We had a lot of way of dealing with this that uses vanilla Prometheus features but none of it really works well for us.
Obviously there is sample_limit that one might use here, but the biggest problem with it is the fact that once you hit sample_limit threshold you lose all metrics, and that's just not acceptable for us.
If I have a service that exports 999 time series and it suddenly goes to 1001 (with sample_limit=1000) I really don't want to lose all metrics just because of that because losing all monitoring is bigger problem than having a few extra time series in Prometheus. It's just too risky.

We're currently running Prometheus with patches from:

This gives us 2 levels of protection:
- global HEAD limit - Prometheus is not allowed to have more than M time series in TSDB
- per scrape sample_limit - but patched so that if you exceed sample_limit it will start rejecting time series that aren't already in TSDB

This works well for us and gives us a system that:
- gives us reassurance that Prometheus won't start getting OOM killed overnight
- service owners can add new metrics without fear that a typo will cost them all metrics

But comments on that PR suggest that it's a highly controversial feature.
I wanted to probe this community to see what the overall feeling is and how likely is that vanilla Prometheus will have something like this.
It's a small patch so I'm happy to just maintain it for our internal deployments but it just feels like a common problem to me, so a baked in solution would be great.

Lukasz

Ben Kochie

unread,
Nov 27, 2022, 2:25:12 PM11/27/22
to l.mi...@gmail.com, Prometheus Developers
Soft / partial failure modes can be very hard problems to deal with. You have to be a lot more careful to not end up missing partial failures.

While it seems like having a soft sample_limt is good, and the hard sample_limit is bad. The "Fail fast" will serve you better in the long run. Most of the Prometheus monitoring design assumes fail fast. Partial results are too hard to reason about from a monitoring perspective. With fail fast you will know quickly and decisively that you've hit a problem. If you treat monitoring outages as just as bad as an actual service outage, you'll end up with a healthier system overall.

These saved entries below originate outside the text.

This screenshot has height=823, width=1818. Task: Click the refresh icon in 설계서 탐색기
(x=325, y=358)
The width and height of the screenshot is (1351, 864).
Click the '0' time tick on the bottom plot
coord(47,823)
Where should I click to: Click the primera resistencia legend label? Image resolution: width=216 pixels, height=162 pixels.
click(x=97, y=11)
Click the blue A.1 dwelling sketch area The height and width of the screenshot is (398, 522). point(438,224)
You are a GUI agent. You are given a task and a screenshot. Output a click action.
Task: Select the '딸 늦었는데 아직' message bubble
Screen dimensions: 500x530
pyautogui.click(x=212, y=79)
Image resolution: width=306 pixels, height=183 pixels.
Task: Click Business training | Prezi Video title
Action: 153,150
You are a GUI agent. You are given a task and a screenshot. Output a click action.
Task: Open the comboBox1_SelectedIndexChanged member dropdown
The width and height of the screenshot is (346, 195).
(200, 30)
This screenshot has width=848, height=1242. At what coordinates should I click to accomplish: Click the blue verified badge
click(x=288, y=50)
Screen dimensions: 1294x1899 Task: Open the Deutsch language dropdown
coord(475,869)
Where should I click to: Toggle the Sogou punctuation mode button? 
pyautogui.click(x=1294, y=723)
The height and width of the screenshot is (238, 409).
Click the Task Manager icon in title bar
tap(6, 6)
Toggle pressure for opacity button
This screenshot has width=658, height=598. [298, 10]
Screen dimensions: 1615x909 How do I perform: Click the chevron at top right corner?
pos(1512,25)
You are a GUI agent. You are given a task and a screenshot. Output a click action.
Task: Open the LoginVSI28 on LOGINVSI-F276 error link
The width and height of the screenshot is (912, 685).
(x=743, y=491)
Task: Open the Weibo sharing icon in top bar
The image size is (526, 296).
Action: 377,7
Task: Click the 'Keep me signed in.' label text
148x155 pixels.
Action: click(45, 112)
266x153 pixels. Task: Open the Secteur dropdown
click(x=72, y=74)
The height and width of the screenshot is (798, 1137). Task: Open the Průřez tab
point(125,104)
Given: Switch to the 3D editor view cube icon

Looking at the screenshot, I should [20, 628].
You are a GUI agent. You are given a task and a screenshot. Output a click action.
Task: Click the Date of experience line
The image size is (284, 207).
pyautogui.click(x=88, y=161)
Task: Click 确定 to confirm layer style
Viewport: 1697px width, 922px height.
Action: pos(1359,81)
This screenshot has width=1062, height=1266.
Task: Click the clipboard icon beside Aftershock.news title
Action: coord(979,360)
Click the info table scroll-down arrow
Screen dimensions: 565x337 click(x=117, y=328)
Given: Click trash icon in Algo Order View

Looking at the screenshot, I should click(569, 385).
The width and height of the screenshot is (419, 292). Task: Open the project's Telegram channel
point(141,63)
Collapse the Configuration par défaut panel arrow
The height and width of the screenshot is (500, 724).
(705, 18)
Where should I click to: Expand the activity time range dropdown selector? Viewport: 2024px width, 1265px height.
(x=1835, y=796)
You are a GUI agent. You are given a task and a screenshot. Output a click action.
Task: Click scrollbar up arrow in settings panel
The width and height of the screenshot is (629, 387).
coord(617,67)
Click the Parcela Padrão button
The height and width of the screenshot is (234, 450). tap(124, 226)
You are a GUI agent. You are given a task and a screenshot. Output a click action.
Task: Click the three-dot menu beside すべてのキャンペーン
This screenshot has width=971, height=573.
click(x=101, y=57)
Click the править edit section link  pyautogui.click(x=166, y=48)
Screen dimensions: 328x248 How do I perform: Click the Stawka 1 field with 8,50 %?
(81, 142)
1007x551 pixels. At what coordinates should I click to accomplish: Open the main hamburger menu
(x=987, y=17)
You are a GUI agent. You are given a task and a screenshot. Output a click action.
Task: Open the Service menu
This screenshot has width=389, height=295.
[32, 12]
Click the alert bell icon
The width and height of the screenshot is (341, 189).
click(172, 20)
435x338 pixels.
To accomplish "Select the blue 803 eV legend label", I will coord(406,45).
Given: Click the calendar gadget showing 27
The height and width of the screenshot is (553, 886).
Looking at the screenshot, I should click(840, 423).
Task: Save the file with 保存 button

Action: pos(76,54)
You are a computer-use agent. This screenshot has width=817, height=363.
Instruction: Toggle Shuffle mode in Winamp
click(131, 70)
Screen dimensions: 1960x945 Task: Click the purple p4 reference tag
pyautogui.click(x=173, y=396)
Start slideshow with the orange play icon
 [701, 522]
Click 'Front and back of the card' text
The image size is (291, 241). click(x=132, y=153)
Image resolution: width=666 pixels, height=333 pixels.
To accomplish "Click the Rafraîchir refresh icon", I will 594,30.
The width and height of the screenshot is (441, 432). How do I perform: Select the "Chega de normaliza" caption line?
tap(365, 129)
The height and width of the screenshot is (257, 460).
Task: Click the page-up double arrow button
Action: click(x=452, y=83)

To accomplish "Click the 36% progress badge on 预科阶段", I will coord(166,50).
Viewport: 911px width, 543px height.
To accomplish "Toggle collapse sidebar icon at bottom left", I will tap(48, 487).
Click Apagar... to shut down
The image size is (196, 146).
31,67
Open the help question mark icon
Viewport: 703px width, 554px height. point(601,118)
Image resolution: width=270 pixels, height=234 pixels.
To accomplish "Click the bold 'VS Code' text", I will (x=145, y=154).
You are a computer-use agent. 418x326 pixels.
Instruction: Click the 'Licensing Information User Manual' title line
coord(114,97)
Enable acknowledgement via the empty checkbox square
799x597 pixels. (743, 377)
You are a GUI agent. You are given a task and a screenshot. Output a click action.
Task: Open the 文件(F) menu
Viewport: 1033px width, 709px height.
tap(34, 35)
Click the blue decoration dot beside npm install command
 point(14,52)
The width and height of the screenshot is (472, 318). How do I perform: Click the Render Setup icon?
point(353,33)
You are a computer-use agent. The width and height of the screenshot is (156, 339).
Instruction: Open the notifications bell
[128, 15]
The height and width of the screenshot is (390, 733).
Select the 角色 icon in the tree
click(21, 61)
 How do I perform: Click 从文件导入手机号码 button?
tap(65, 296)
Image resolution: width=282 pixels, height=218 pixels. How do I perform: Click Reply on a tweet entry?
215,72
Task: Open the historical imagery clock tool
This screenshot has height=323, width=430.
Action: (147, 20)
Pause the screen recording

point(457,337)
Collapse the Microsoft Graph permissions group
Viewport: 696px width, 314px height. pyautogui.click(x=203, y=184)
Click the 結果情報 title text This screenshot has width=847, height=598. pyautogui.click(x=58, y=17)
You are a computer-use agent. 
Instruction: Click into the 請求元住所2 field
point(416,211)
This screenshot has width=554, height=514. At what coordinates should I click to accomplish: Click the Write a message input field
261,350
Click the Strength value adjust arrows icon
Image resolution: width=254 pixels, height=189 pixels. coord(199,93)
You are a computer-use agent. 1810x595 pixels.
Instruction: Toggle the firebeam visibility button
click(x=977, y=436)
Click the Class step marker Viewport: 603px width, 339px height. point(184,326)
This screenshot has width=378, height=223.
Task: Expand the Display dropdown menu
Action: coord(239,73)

For the case of label explosions, there are some good meta metrics[0] that can help you. The "scrape_series_added" metric can allow you to soft detect label leaks.
In addition, there is a new feature flag[1] that adds additional target metrics for monitoring for targets nearing their limits.


--
You received this message because you are subscribed to the Google Groups "Prometheus Developers" group.
To unsubscribe from this group and stop receiving emails from it, send an email to prometheus-devel...@googlegroups.com.
To view this discussion on the web visit https://groups.google.com/d/msgid/prometheus-developers/5ab29a58-e5a4-43c5-b662-4436db61f20an%40googlegroups.com.

l.mi...@gmail.com

unread,
Nov 28, 2022, 4:58:34 AM11/28/22
to Prometheus Developers
On Sunday, 27 November 2022 at 19:25:12 UTC sup...@gmail.com wrote:
Soft / partial failure modes can be very hard problems to deal with. You have to be a lot more careful to not end up missing partial failures.

Sure, partial failures modes can be *in general* a hard problem, but with Prometheus the worst case is that some metrics will be missing and some won't, that's at least in my opinion, not that problematic.
What do you mean by "missing partial failures"?
 
While it seems like having a soft sample_limt is good, and the hard sample_limit is bad. The "Fail fast" will serve you better in the long run. Most of the Prometheus monitoring design assumes fail fast. Partial results are too hard to reason about from a monitoring perspective. With fail fast you will know quickly and decisively that you've hit a problem. If you treat monitoring outages as just as bad as an actual service outage, you'll end up with a healthier system overall.

I think I've seen the statement that partial scrapes are "too hard to reason about" a number of times
From my experience they are not. A hard fail means "all or nothing", partial fail means "all or some". It's just a different level of granularity, that's not that hard to get your head around IMHO.
I think that it's a hard problem from a Prometheus developers point of view, because the inner logic and handling of errors is where the (potential) complication is. But from end user perspective it's not that hard at all. Most of users I talked to asked me to implement partial failure mode, because that makes it both safer and easier for them to make changes.
With hard failure any mistake costs you every metric you scrape, there's no forgiveness. Treating it all like service outage works best for micro services where make small deployments and it's easy to roll-back or roll-forward, it's harder for bigger services, especially ones worked on by multiple teams.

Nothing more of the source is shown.